PREPROCESSING ARABIC DIALECT FOR SENTIMENT MINING: STATE OF ART
- Laboratory of Modelling and Information Technology, Faculty of Sciences Ben M’Sik, University Hassan II, Casablanca, Morocco
Keywords: Pre-processing, Arabic Dialect, Sentiment mining, Stop-words, Stemming, Lemmatization, Tokenization
Abstract. Sentiment Analysis concerns the analysis of ideas, emotions, evaluations, values, attitudes and feelings about products, services, companies, individuals, tasks, events, titles and their characteristics. With the increase in applications on the Internet and social networks, Sentiment Analysis has become more crucial in the field of text mining research and has since been used to explore users’ opinions on various products or topics discussed on the Internet.
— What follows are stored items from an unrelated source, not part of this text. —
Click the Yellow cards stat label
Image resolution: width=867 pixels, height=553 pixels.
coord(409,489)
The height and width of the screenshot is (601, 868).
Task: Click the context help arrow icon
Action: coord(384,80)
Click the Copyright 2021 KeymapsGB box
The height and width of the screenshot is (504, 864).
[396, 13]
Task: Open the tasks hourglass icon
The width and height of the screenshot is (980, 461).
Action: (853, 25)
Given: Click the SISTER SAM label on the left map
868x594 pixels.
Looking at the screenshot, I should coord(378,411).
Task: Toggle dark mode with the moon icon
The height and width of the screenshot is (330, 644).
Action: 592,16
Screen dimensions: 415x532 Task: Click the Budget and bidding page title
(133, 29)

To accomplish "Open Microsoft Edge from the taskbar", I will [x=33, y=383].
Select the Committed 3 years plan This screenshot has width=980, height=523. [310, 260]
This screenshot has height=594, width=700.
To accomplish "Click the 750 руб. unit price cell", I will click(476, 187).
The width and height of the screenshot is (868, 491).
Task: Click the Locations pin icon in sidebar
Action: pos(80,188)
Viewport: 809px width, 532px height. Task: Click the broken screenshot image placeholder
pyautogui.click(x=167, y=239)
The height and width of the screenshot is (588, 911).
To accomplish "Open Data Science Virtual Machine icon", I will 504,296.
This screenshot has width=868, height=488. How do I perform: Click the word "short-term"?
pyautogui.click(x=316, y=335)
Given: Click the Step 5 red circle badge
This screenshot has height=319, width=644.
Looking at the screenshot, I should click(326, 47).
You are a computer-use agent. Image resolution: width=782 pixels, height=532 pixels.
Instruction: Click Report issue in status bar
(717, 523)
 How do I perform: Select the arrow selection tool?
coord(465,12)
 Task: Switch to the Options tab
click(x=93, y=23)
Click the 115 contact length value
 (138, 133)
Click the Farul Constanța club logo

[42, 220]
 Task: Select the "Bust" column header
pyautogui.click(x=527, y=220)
Developments in the fields of Natural Language Processing and Computational Linguistics have contributed positively to Sentiment Analysis studies, especially for sentiments written in non-structured or semi-structured languages. In this paper, we present a literature review on the pre-processing task on the field of sentiment analysis and an analytical and comparative study of different researches conducted in Arabic social networks. This study allowed as concluding that several works have dealt with the generation of stop words dictionary. In this context, two approaches are adopted: first, the manual one, which gives rise to a limited list, and second, the automatic, where the list of stop words is extracted from social networks based on defined rules. For stemming two, algorithms have been proposed to isolate prefixes and suffixes from words in dialects. However, few works have been interested in dialects directly without translation. The Moroccan dialect in particular is considered as the 5th dialect studied among Arabic dialects after Jordanian, Egyptian, Tunisian and Algerian dialects. Despite the significant lack in studies carried out on Arabic dialects, we were able to extract several conclusions about the difficulties and challenges encountered through this comparative study, as well as the possible ways and tracks to study in any dialects sentiment analysis pre-processing solution.